Stored records
***

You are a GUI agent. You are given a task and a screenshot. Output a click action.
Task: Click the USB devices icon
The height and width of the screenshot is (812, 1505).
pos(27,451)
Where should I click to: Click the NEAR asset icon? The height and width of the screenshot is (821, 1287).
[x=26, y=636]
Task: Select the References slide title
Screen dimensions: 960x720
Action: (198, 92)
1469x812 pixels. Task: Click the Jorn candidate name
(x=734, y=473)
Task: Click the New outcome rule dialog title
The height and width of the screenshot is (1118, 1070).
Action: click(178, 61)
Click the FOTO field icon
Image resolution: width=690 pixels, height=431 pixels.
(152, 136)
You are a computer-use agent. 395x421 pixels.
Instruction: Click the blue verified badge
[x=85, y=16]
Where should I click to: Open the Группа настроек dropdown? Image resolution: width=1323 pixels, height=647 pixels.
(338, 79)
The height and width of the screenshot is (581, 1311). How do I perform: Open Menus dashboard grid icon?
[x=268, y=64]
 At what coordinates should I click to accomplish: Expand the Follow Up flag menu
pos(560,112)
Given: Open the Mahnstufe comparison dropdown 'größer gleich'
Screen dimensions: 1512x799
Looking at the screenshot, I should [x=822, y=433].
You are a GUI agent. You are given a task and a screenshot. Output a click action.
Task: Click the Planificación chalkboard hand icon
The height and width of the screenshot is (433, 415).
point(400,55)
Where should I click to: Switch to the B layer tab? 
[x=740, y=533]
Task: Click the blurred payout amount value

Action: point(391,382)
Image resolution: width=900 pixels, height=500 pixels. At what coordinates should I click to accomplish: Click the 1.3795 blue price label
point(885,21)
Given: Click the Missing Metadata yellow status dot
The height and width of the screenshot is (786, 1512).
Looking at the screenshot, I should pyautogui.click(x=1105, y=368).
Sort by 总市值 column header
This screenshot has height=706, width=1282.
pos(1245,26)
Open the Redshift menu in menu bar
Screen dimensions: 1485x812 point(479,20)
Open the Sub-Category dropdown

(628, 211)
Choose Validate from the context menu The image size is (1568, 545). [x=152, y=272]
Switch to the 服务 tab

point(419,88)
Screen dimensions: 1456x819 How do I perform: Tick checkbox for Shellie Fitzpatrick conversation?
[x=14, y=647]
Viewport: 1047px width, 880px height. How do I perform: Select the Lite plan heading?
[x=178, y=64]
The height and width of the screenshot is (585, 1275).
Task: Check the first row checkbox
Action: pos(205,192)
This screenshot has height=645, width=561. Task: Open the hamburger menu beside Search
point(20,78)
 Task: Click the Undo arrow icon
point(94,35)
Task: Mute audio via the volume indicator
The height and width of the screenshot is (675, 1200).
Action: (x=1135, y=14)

***

PROBLEM DESCRIPTION:
Return every line of the records, unchanged, from the line containing "Screen dimensions: 1456x819" through the end of the records, including both that line and the final one.

RESPONSE:
Screen dimensions: 1456x819 How do I perform: Tick checkbox for Shellie Fitzpatrick conversation?
[x=14, y=647]
Viewport: 1047px width, 880px height. How do I perform: Select the Lite plan heading?
[x=178, y=64]
The height and width of the screenshot is (585, 1275).
Task: Check the first row checkbox
Action: pos(205,192)
This screenshot has height=645, width=561. Task: Open the hamburger menu beside Search
point(20,78)
 Task: Click the Undo arrow icon
point(94,35)
Task: Mute audio via the volume indicator
The height and width of the screenshot is (675, 1200).
Action: (x=1135, y=14)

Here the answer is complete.